Task objective — Change every "Task" in the listing below to "Instruction", keeping everything else the same. Leave the pictures out of your answer.

Item coordinate data:
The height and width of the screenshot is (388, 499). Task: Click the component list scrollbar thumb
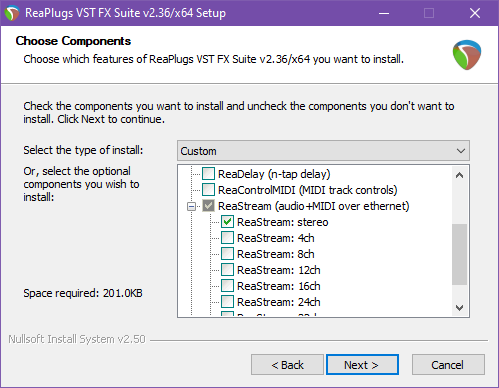tap(459, 255)
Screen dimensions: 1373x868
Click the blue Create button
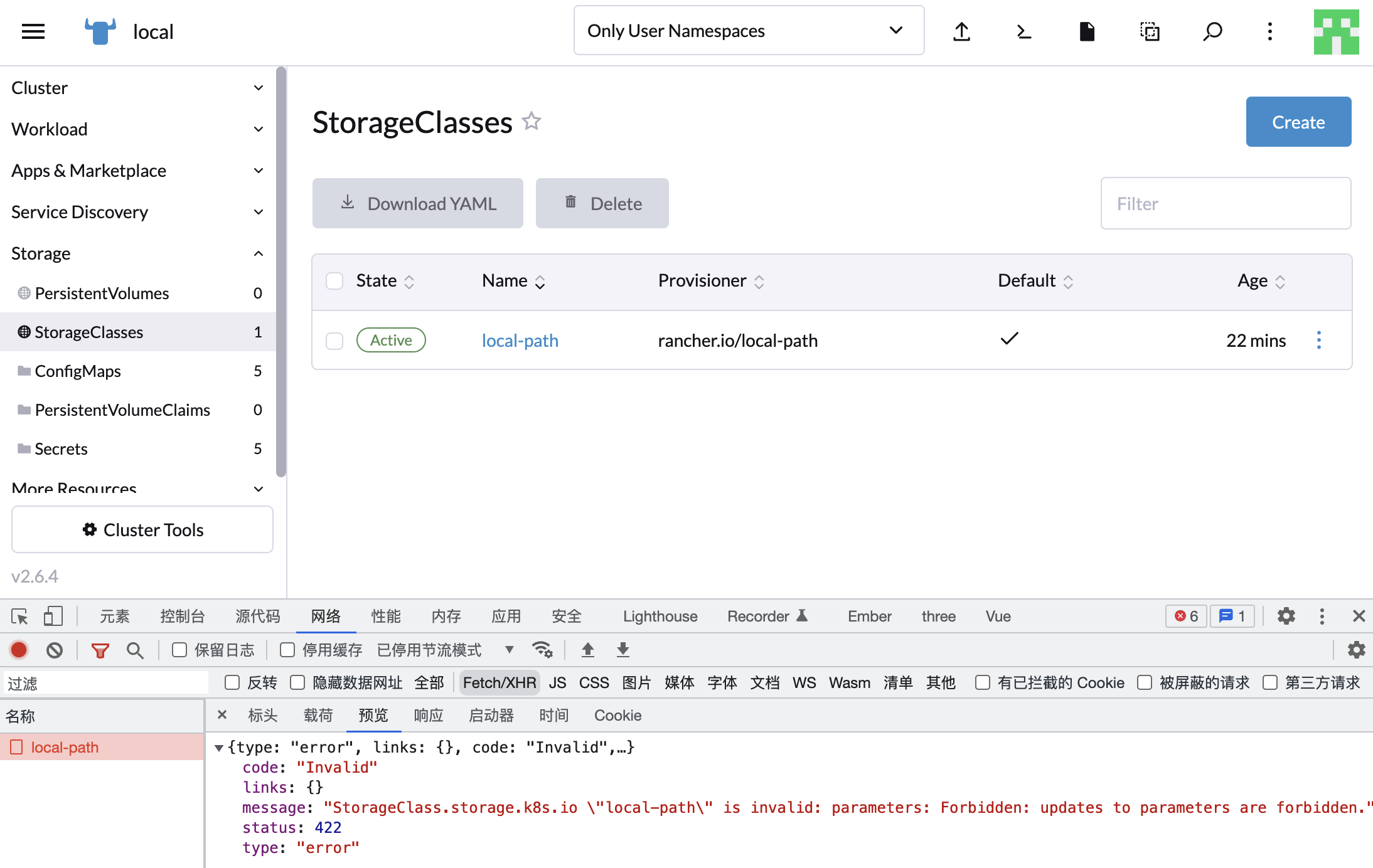coord(1298,122)

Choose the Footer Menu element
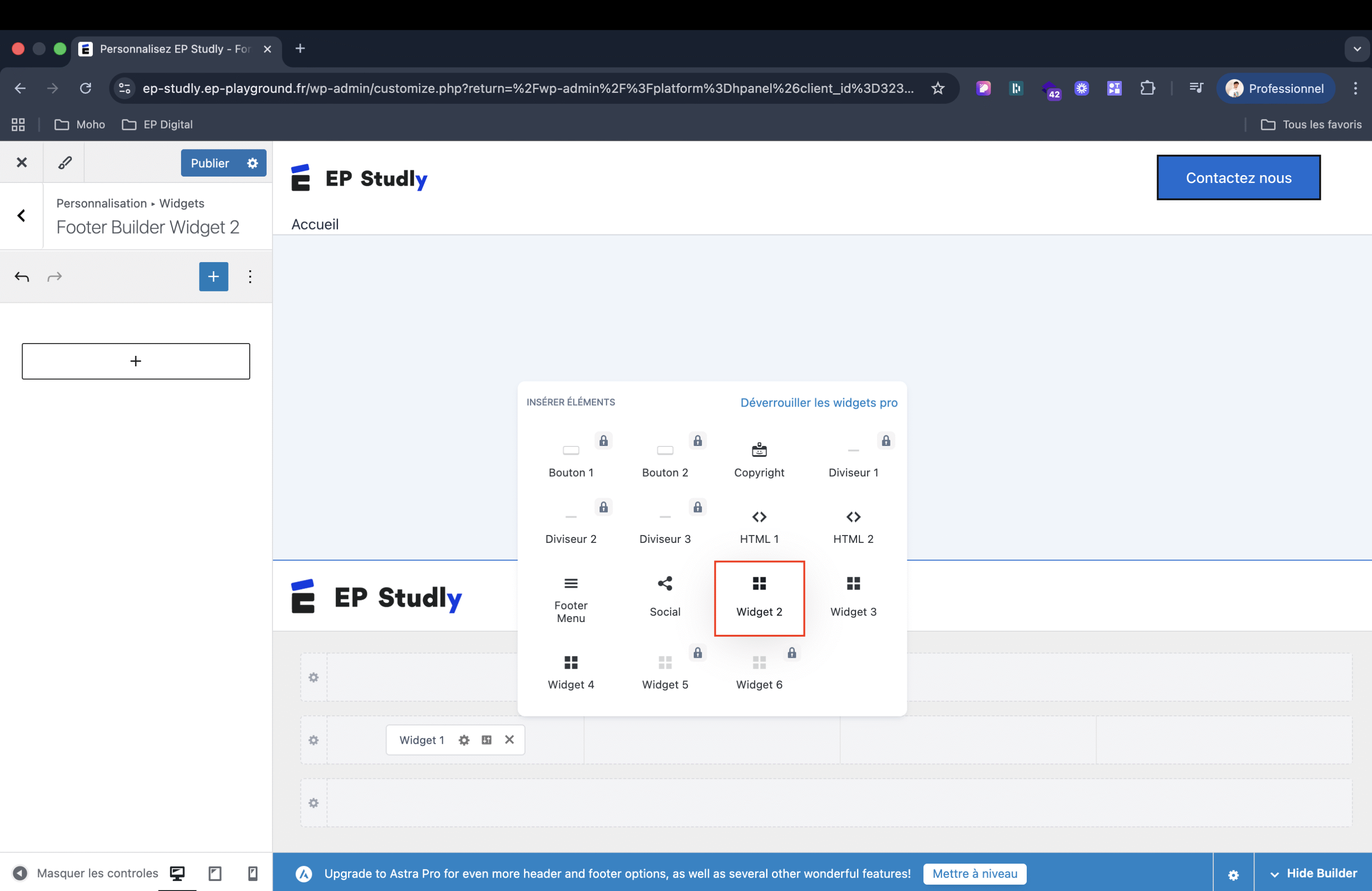point(570,599)
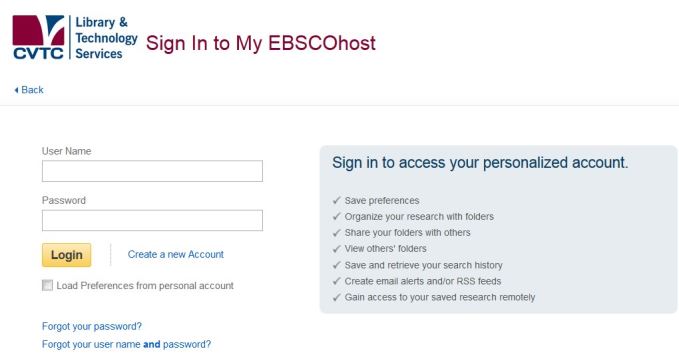Focus the Password input field

click(152, 220)
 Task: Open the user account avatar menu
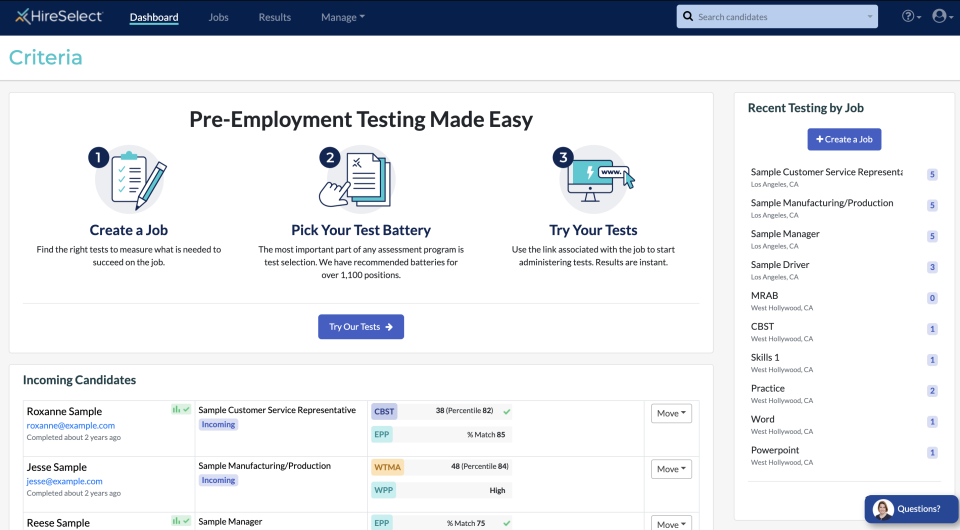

Problem solution —
The height and width of the screenshot is (388, 499). Instruction: Click the component list scrollbar thumb
tap(459, 255)
Screen dimensions: 1373x868
Click the blue Create button
coord(1298,122)

Choose the Footer Menu element
point(570,599)
Focus the Password input field

click(152, 220)
 Instruction: Open the user account avatar menu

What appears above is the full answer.